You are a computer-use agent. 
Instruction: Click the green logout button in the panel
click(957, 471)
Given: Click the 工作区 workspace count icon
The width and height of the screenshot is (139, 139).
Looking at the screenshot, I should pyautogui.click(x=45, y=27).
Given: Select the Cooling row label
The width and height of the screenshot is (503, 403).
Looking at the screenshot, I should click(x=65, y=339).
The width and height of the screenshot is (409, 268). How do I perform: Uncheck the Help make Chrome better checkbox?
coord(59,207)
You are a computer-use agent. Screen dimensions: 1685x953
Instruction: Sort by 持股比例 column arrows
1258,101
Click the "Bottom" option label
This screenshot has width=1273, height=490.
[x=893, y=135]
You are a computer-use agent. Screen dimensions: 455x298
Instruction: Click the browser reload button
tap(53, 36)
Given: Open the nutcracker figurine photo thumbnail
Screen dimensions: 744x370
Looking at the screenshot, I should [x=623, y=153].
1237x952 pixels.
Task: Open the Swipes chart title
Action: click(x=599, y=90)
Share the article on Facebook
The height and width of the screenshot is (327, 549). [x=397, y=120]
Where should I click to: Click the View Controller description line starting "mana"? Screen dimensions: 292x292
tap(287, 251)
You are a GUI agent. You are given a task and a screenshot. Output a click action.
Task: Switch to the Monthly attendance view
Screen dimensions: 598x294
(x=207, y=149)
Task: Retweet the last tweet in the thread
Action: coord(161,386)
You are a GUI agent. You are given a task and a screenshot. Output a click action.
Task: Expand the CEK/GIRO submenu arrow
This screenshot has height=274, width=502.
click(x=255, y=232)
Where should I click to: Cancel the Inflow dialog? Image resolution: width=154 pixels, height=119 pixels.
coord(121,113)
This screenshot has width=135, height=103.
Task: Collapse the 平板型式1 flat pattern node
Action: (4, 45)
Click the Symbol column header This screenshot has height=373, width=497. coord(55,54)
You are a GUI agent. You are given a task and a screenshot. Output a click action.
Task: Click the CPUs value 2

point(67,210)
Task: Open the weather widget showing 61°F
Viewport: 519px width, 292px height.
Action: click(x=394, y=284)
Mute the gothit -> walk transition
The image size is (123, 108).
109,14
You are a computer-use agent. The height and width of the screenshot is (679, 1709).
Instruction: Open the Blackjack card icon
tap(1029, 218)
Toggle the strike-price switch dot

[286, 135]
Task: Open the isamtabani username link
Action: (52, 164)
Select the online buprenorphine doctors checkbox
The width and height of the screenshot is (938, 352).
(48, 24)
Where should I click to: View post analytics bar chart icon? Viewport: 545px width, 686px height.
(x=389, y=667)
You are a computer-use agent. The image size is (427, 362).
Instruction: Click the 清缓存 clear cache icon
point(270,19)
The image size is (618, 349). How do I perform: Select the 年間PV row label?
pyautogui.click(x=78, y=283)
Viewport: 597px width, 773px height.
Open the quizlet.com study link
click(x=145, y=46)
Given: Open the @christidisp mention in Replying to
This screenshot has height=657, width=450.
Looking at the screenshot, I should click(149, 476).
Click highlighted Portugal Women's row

..........

Write out, exactly and with nothing else, the lines of the listing above from its first line through the line with "Given: Open the nutcracker".

You are a computer-use agent. 
Instruction: Click the green logout button in the panel
click(957, 471)
Given: Click the 工作区 workspace count icon
The width and height of the screenshot is (139, 139).
Looking at the screenshot, I should pyautogui.click(x=45, y=27).
Given: Select the Cooling row label
The width and height of the screenshot is (503, 403).
Looking at the screenshot, I should click(x=65, y=339).
The width and height of the screenshot is (409, 268). How do I perform: Uncheck the Help make Chrome better checkbox?
coord(59,207)
You are a computer-use agent. Screen dimensions: 1685x953
Instruction: Sort by 持股比例 column arrows
1258,101
Click the "Bottom" option label
This screenshot has width=1273, height=490.
[x=893, y=135]
You are a computer-use agent. Screen dimensions: 455x298
Instruction: Click the browser reload button
tap(53, 36)
Given: Open the nutcracker figurine photo thumbnail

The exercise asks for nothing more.